14 janvier.
La route est agréable, avec en blason, un énorme soleil aveuglant, bien avancé sur sa trajectoire matinale. Jouissif, mais rendant difficile la lecture de tout indice kilométrique. Je quitte l’autoroute, la vue gelée dans un irréductible phosphène.
Bonny a gardé à l’entrée de son bourg ses beaux platanes qui nous font rouler dans un film d’Alain Cavalier ou de Claude Sautet (?). Une coopérative de pommes me rappelle mon enfance. Je m’égare volontairement, et goûte l’embuche qui me mène nez à nez avec la gare abandonnée. Sereine, environnée de ses bus scolaires, ses bosquets et folles herbes. L’impasse et les rails courant disparaître nulle part, la porte centrale, les nombreuses fenêtres et la modénature en brique… quel lieu idéal pour un atelier… quel lieu idéal à sortir de son sommeil.
Enfin, sans peine, je trouve le pont dessus la Loire, prolongé de la passerelle sautant le canal et c’est déjà Beaulieu, qui grimpe. Un serpent de rues et par chance, l’école de fille apparaissant sur la gauche. Tout est calme, il est 10h27. J’attends un peu, regardant la cour vide, sonne, deux enfants sortent à toute volée et courent m’ouvrir le portail. À mesure que les élèves se faufilent hors des classes, la cour se remplit, l’émotion vient. Entre ces petits humains courant volant, plus semblables à des étourneaux qu’à des enfants, se déplaçant latéralement, par arabesques ou virages aéroplanés, vous frôlant de l’aile en lançant un vif regard inaperçu, accompagné parfois d’un drôle de cri « céqui-elle, céqui-elle, céqui-elle », comment ne pas se sentir plus floue, plus étourdie. Le trouble vient d’avoir été seule tout ce temps, dans la sourde attitude méditative, sur cette autoroute de l’arbre sans un chat (une buse morte sur le bas-côté), d’avoir fait la connaissance d’une petite gare à l’abandon et rêvé d’elle, d’avoir traversé la campagne feutrée, la Loire ensablée, le canal secret, le village désert, d’être arrivée devant cette école semblant presque fantôme, et se trouver soudain au milieu d'une volée de martinets.
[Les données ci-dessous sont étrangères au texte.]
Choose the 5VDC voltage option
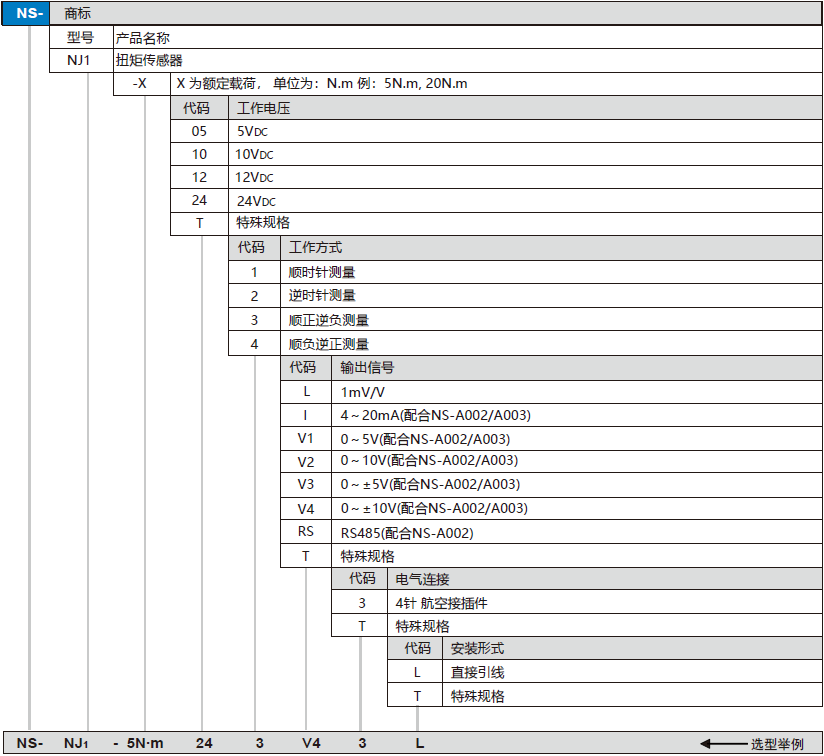 tap(252, 131)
Une école, sept classes, sept maîtresses, sept femmes. À déjeuner, autour de la table, nous sommes dix femmes, entre 25 et 65 ans. J’écoute et regarde mes compagnes, sans encore comprendre avec quelle reconnaissance. Sans elles, rien de tout cela. Sans elles pas d’école, pas de foyer flamboyant au cœur du village, pas de cris de joie ni de vols planés ni de lacets noués à double-tour. Sans elles, rien de cette vivacité, de ces possibles, de cette sociabilité et ces émotions chaque jour renouvelées.